Ingest pipeline multiplies processed documents (resulting in three copies)

I use an ingest pipeline with a grok processor to add some extra fields to my documents.

I have noticed however, that when the pipeline is active, in the end there are three copies of the document in ElastcSearch, all identical except for the field _id:

All three copies have the same fields (including the extra fields added by the pipeline).

In detail, every document looks like this (many, but not all fields can be seen):

The pipeline I am using looks like this:

"processors" : [
  {
    "grok" : {
      "field" : "deviceInfo.inventarTag",
      "patterns" : [
        "%{DATA:inventarTag1},%{DATA:inventarTag2},%{DATA:inventarTag3};%{DATA:inventarTag4};%{NUMBER:inventarTag5};(%{DATA:deviceInfo.workProfile};%{DATA:deviceInfo.hubInstalled};%{DATA:deviceInfo.authType};)?"
      ]
    }
  }
]

So it creates the new fields inventarTag1 ... inventarTag5 and deviceInfo.workProfile, deviceInfo.hubInstalled, deviceInfo.authType.
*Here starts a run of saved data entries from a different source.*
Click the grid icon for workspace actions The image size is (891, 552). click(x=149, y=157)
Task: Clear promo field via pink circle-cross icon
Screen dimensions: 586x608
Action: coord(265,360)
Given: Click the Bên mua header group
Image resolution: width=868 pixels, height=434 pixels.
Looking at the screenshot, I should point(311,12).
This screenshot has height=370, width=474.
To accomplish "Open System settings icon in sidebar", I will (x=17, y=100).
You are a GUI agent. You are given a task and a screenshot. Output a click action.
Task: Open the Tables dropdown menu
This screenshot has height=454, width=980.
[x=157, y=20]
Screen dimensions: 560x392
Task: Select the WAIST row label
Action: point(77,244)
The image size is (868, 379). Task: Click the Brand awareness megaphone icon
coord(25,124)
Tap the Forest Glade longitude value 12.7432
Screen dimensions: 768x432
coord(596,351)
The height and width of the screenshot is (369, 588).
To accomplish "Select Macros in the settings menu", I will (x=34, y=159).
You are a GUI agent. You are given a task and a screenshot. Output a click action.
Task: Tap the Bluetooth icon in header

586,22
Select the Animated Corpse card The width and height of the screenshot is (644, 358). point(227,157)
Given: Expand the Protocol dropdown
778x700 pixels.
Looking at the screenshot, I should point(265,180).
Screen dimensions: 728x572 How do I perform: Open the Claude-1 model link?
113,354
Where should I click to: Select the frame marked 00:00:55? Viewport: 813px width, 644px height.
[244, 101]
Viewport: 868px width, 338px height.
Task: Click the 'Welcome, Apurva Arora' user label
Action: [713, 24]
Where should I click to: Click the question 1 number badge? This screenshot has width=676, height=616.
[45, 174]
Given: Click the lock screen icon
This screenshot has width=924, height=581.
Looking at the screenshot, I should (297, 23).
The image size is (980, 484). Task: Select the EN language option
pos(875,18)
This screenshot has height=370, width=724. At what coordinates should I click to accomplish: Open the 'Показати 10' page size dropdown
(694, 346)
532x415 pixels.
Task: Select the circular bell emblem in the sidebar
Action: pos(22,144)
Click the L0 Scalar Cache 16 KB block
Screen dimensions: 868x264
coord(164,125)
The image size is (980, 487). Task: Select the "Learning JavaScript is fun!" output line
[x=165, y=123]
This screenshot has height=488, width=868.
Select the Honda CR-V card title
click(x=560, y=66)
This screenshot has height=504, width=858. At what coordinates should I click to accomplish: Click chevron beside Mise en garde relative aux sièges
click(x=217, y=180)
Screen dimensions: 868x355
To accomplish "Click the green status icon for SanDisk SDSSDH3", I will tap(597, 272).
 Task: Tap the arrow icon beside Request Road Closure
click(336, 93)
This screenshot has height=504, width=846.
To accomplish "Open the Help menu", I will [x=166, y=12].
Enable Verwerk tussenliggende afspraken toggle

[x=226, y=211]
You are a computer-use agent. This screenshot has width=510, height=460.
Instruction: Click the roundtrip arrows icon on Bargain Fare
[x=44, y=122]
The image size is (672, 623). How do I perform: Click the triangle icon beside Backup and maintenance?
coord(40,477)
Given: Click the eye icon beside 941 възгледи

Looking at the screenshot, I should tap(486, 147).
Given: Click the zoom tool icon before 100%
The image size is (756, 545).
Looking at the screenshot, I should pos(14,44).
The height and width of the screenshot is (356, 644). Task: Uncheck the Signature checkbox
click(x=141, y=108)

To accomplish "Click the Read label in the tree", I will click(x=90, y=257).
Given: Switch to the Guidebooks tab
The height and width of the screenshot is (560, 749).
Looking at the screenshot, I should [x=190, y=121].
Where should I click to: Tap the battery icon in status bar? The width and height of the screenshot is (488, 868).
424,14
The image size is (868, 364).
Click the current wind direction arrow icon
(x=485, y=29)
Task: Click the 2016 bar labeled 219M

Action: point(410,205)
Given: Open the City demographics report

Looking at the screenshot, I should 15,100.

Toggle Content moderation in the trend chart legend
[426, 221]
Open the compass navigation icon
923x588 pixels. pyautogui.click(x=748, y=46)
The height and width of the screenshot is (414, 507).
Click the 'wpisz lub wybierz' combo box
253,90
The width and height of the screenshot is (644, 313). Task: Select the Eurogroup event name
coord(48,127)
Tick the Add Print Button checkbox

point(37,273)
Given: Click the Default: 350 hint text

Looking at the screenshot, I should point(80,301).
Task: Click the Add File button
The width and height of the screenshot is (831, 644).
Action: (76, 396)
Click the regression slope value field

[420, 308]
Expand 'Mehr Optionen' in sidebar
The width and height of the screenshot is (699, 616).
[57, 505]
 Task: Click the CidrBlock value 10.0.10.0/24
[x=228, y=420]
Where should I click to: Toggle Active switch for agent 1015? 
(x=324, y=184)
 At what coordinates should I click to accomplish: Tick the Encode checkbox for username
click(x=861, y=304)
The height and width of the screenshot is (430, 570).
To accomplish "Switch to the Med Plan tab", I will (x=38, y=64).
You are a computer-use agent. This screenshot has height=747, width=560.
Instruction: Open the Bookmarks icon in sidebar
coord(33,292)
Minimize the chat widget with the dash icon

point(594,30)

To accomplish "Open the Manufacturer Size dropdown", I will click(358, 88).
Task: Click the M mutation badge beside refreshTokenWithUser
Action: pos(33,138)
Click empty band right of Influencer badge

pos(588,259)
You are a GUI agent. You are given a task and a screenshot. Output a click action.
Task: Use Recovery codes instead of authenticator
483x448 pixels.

As I wrote, if I deactivate the pipeline the problem with the 3 copies of the same document disappears. Why does the ingest pipeline multiply the documents?

A pipeline cannot index a document more than once (bugs excluded :slight_smile:) . I have never seen any behaviour.

Can you share your Elastic Stack version, the full pipeline and along with index mappings and sample documents for a full recreation on a local system? That would be extremely helpful.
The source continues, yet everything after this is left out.